DATABASE_URL="postgresql://..."
# New requirements
OPENAI_API_KEY="sk-..." # For embeddings
NEWS_SCHEDULE_HOUR=6 # UTC hour for daily execution
NEWS_TICKERS="AAPL,GOOGL,MSFT,TSLA" # Comma-separated ticker list
Configuration File Support
# config/news_collection.yaml
schedule:
hour: 6
minute: 0
timezone: "UTC"
tickers:
- "AAPL"
- "GOOGL"
- "MSFT"
- "TSLA"
sentiment:
llm_model: "anthropic/claude-3.5-haiku"
confidence_threshold: 0.5
embeddings:
model: "text-embedding-3-small"
dimensions: 1536
content_max_length: 8000
Success Metrics
Performance Targets
- Query Response Time: < 2 seconds for news retrieval with sentiment
- Job Execution Time: < 30 minutes for daily collection (4 tickers)
- Success Rate: > 95% article processing success rate
- Test Coverage: Maintain > 85% coverage including new components
Operational Metrics
- Daily job completion status and execution time
- Article processing success/failure rates per ticker
- LLM sentiment analysis success rates
- Vector embedding generation performance
- Database query performance monitoring
Risk Mitigation
Technical Risks
- LLM API Rate Limits: Implement exponential backoff and batch processing
- Vector Storage Performance: Monitor query times and optimize indexes
- Paywall Content Blocking: Graceful degradation with metadata-only storage
- Database Migration Complexity: Test schema changes thoroughly
Operational Risks
- Scheduled Job Failures: Implement monitoring and alerting
- API Key Management: Secure configuration management
- Data Quality Issues: Validation at multiple pipeline stages
- Performance Degradation: Regular performance monitoring and optimization
Testing Strategy
Unit Testing (pytest with pytest-vcr)
- Scheduled job execution logic
- LLM sentiment analysis integration
- Vector embedding generation
- Configuration management
Integration Testing
- End-to-end news collection pipeline
- Database vector operations
- LLM API integration
- Job scheduling functionality
Performance Testing
- Query response time validation (< 2 seconds)

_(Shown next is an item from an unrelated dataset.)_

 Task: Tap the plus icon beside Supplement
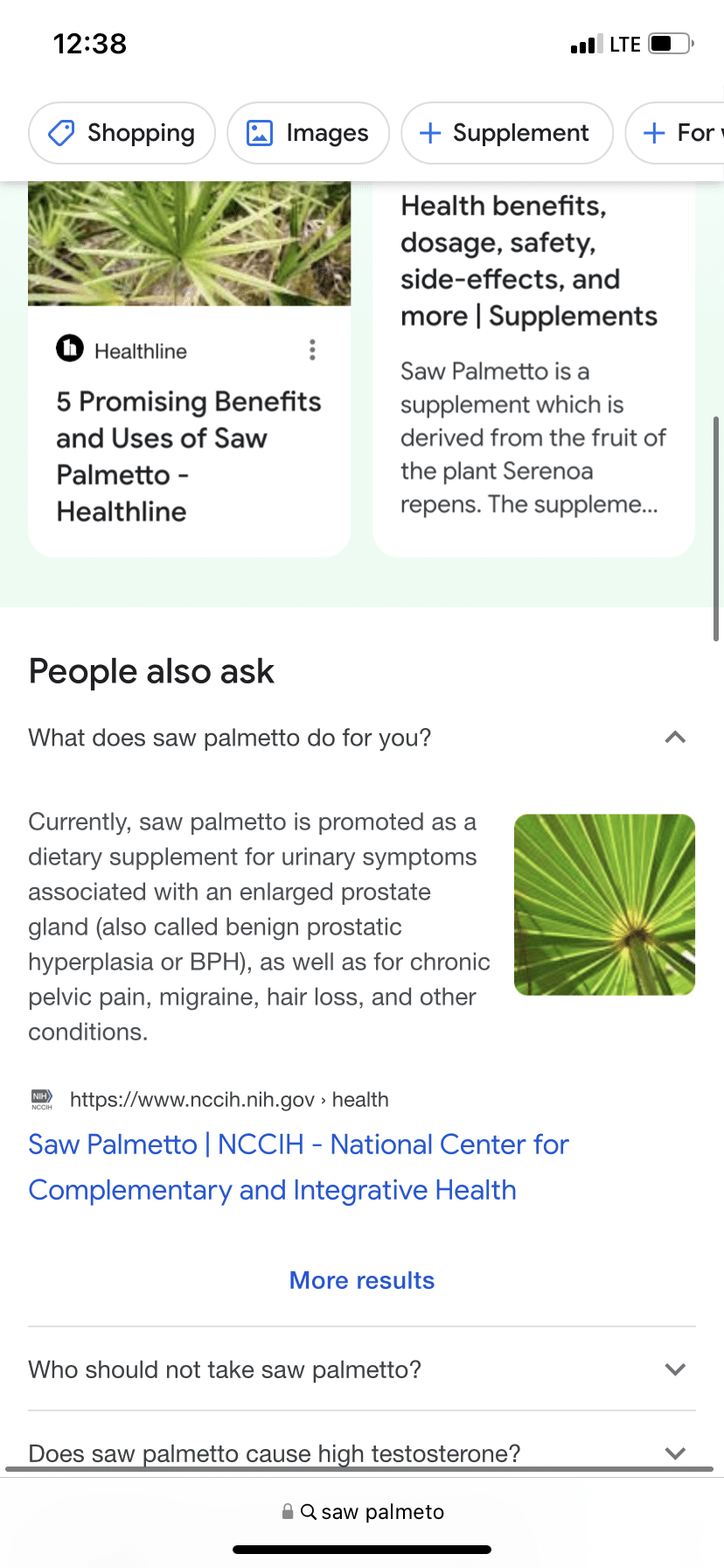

- Batch processing performance
- Vector similarity search optimization
- Concurrent job execution handling
Monitoring and Observability
Logging Strategy
- Job execution start/completion with metrics
- Individual article processing success/failure
- LLM API call status and timing
- Database operation performance
Health Checks
- Daily job completion status
- Database connectivity and performance
- LLM API availability and response times
- Vector search functionality
Alerting Triggers
- Failed daily news collection jobs
- API rate limit violations
- Database query performance degradation
- Sentiment analysis failure rates > 10%
This specification completes the news domain infrastructure to support advanced news analysis for the multi-agent trading framework, providing News Analysts with comprehensive, sentiment-analyzed, and semantically searchable news data for informed trading decisions.